TASK PROMPT → Below are some records; output exactly the lines from the line with "You are a GUI" to the line with "Screen dimensions: 643x814", both ends kept, and nothing more.

─── SOURCE DATA ───

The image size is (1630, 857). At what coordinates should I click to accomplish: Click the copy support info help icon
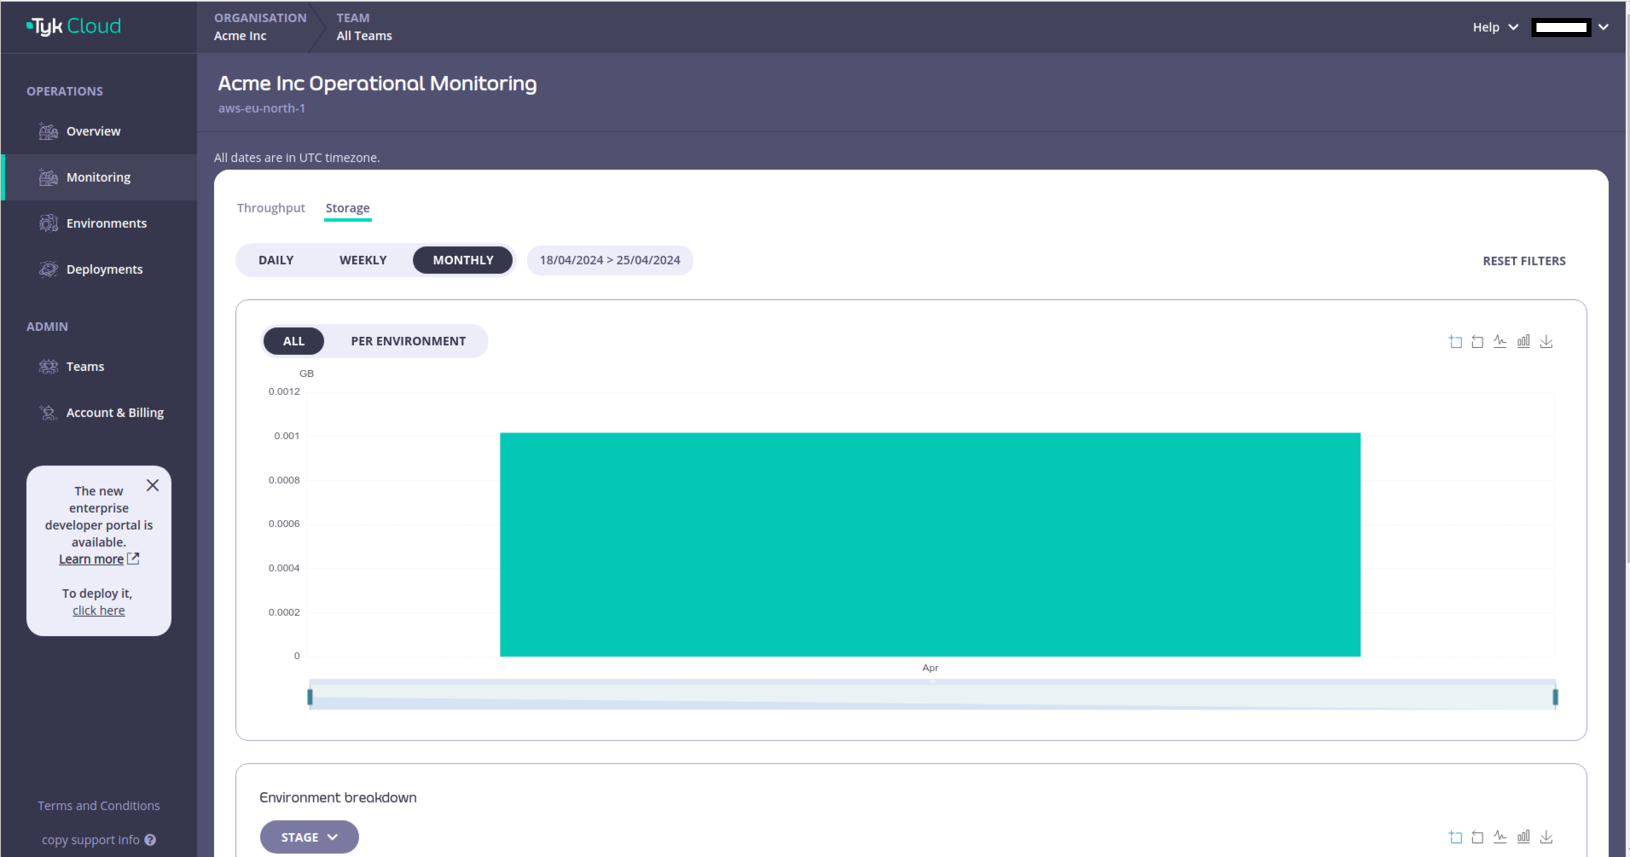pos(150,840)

───
─── SOURCE DATA ───

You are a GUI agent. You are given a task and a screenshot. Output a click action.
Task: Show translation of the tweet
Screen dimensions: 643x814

───
─── SOURCE DATA ───

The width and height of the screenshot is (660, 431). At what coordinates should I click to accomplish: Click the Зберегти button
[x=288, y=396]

───

EXPECTED ANSWER →
You are a GUI agent. You are given a task and a screenshot. Output a click action.
Task: Show translation of the tweet
Screen dimensions: 643x814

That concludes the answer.